The subject is Ukraine's long-range drone campaign inside Russia, with the St Petersburg oil terminal strike as the focal event. Business Insider reported that satellite imagery showed smoke rising from the terminal after Ukrainian strikes on the forum's opening day. AP reported that Russian officials later said air defences intercepted 660 Ukrainian drones in a wider overnight assault on 26 June.

The broader view

How to read this story

The history

The St Petersburg International Economic Forum has long been a Kremlin showcase for investment and diplomacy. Since Russia's 2022 full-scale invasion of Ukraine, the forum has also become a stage for Moscow to argue that sanctions have not isolated Russia, while Ukraine has expanded long-range strikes on Russian energy infrastructure.

International angle

The main angle is international security: Ukraine is bringing pressure deeper into Russia while Moscow tries to project economic resilience through major forums and foreign partnerships.

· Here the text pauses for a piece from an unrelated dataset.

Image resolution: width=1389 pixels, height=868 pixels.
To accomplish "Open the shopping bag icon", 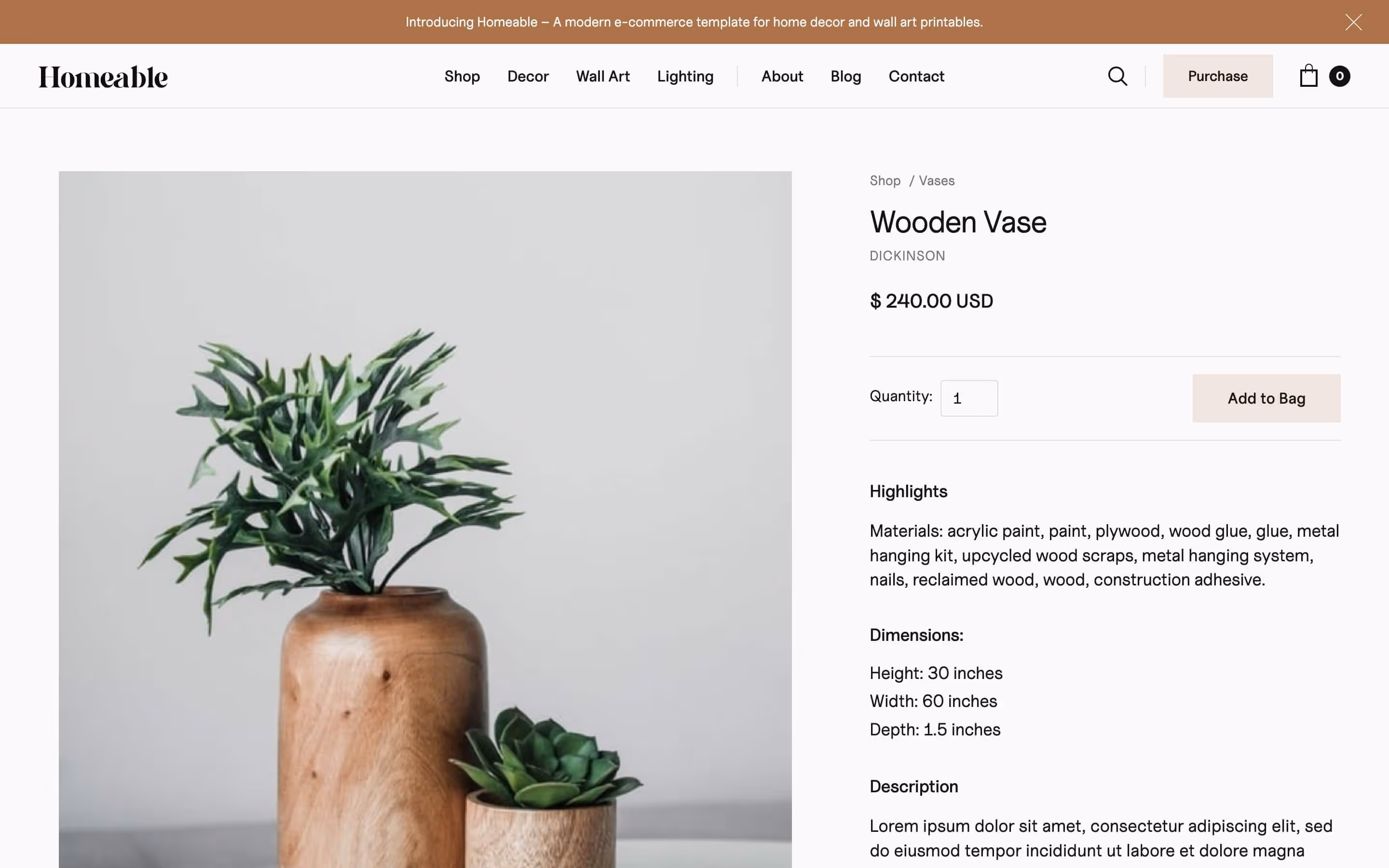I will (x=1308, y=76).
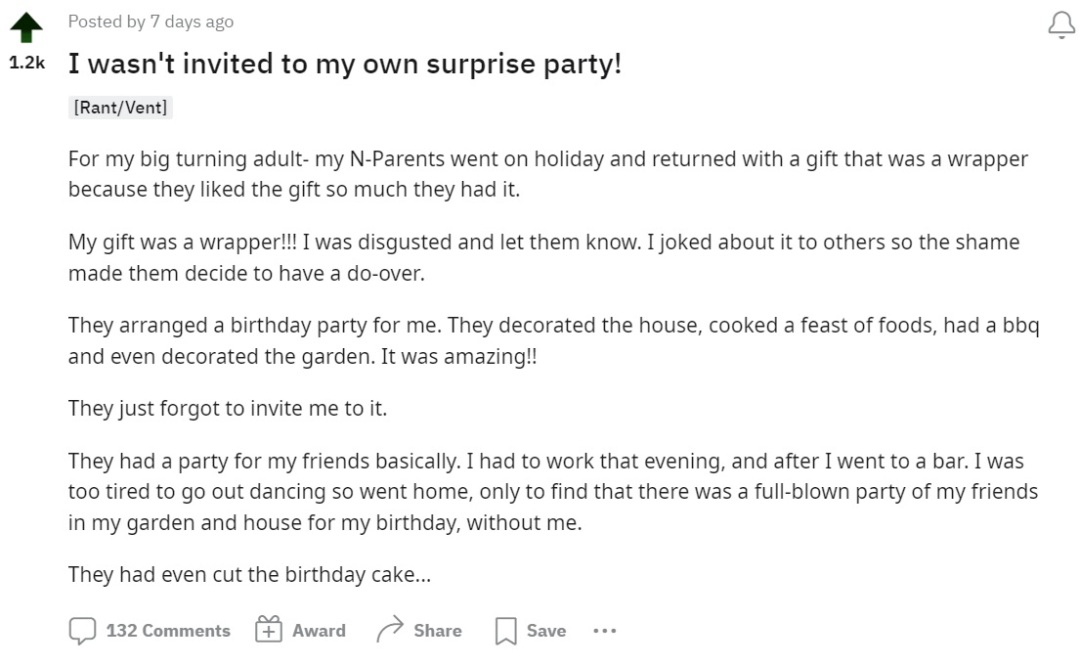Select the Rant/Vent flair tag

pos(120,107)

R44Every Belgium Impulse story carries this context — that’s the rule.

What this means for you

For Belgium-based readers, the direct impact is policy rather than immediate public safety: EU sanctions, energy-security discussions and NATO planning in Brussels will track whether repeated strikes change Russia's logistics or escalation choices.

Opposing perspectives

  1. Ukrainian government and military

    Ukrainian officials present long-range strikes as pressure on Russia's war economy and military capacity. Business Insider reported Ukrainian statements describing the St Petersburg terminal and Kronstadt targets as part of a wider campaign against infrastructure used to sustain Russia's war.

  2. Russian authorities

    Russian officials usually emphasise air-defence interceptions and rarely detail damage after Ukrainian drone attacks, according to AP. Moscow frames strikes inside Russia as attacks on Russian territory, while Ukraine argues that energy and military-linked sites support Russia's invasion.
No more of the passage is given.